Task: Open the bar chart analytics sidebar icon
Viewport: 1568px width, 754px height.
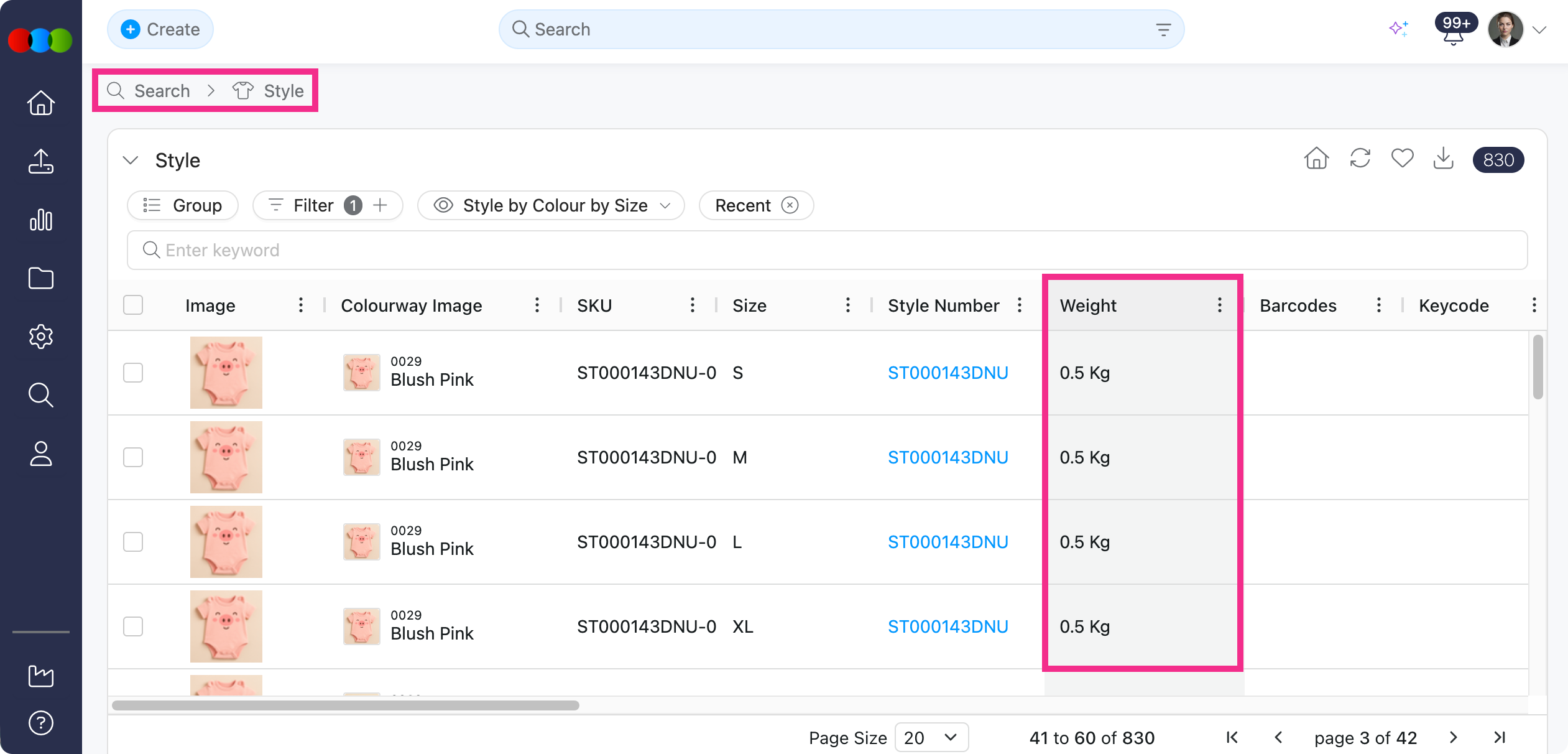Action: coord(41,220)

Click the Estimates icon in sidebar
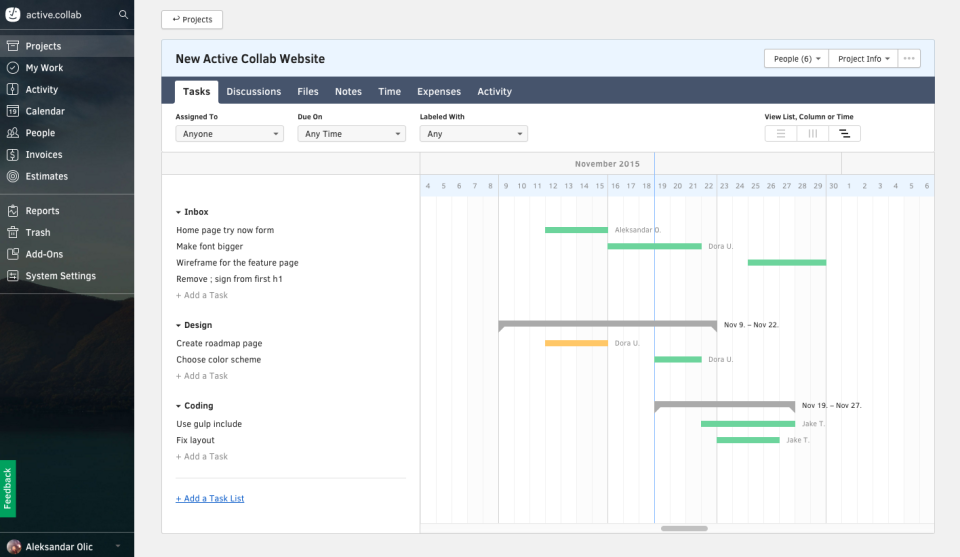click(x=13, y=176)
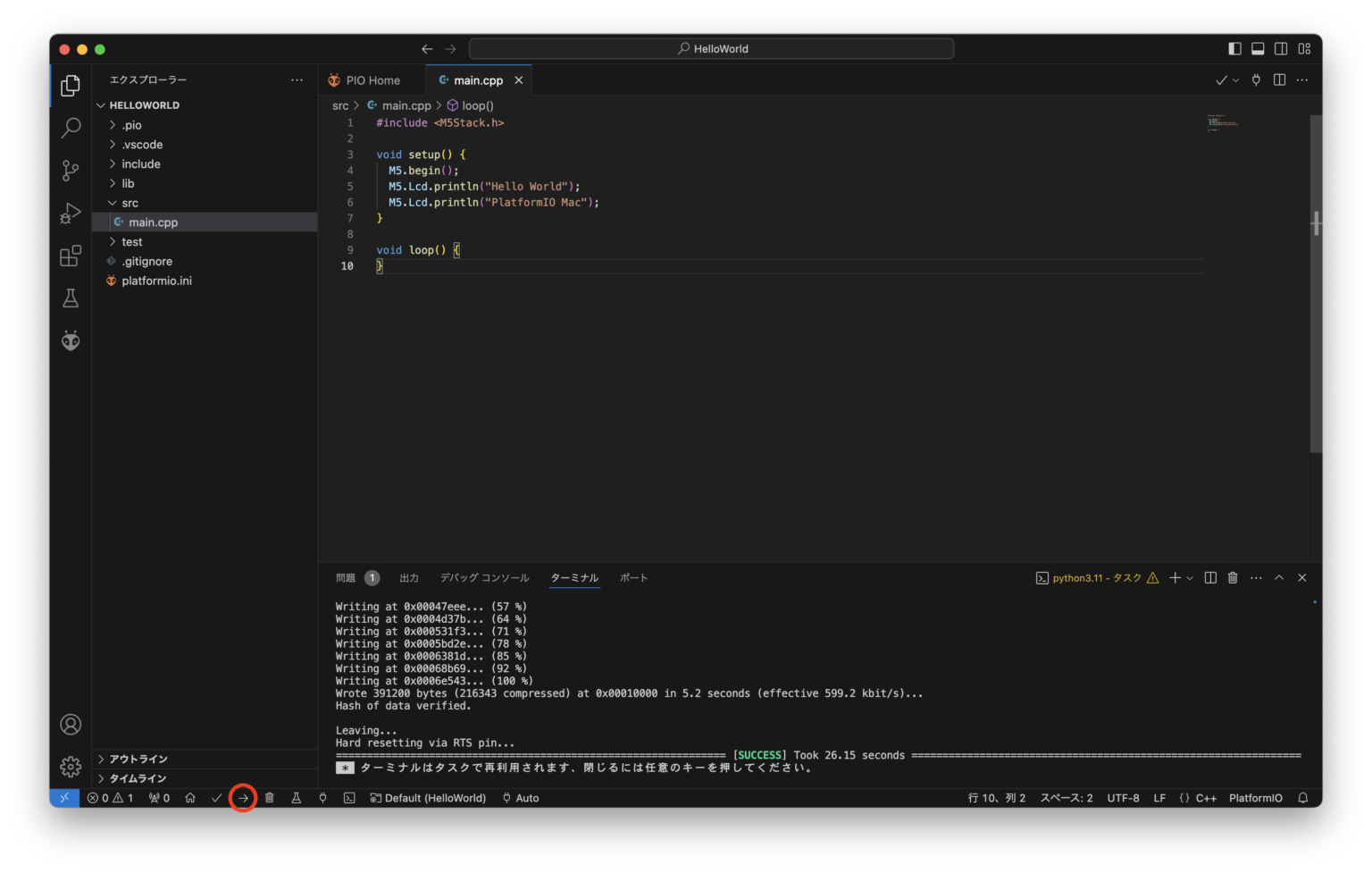
Task: Split the terminal pane
Action: click(1210, 577)
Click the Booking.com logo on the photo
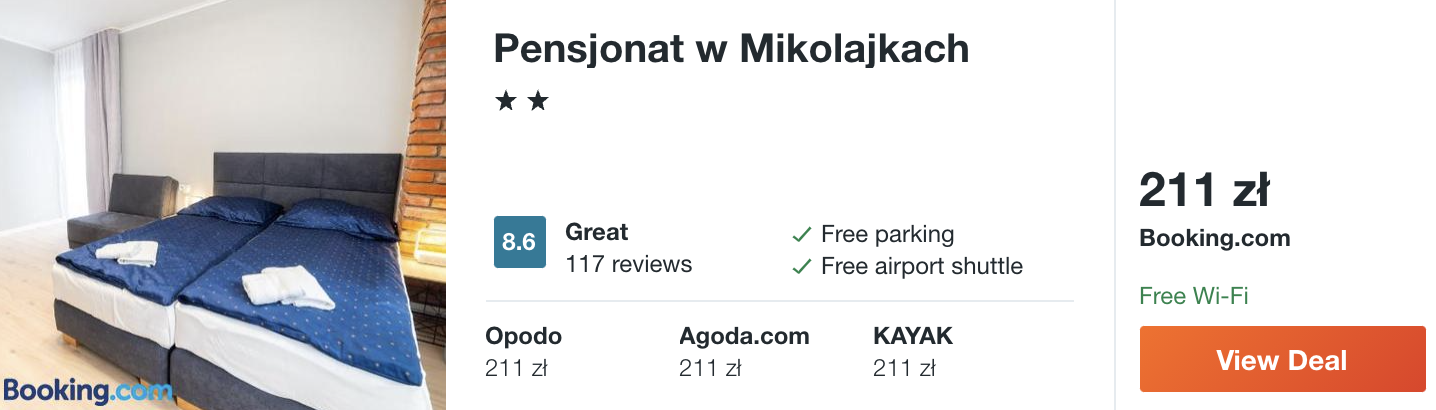Screen dimensions: 1436x410 tap(87, 391)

====

= SET PROBLEM =
Convert every line of the items above into a Markdown table with the columns "No." and "Line text." Number the rows, drop the blank lines, and leave out the pictures.

= FINAL ANSWER =
| No. | Line text |
|---|---|
| 1 | Task: Open the bar chart analytics sidebar icon |
| 2 | Viewport: 1568px width, 754px height. |
| 3 | Action: coord(41,220) |
| 4 | Click the Estimates icon in sidebar |
| 5 | click(x=13, y=176) |
| 6 | Task: Split the terminal pane |
| 7 | Action: click(1210, 577) |
| 8 | Click the Booking.com logo on the photo |
| 9 | Screen dimensions: 1436x410 tap(87, 391) |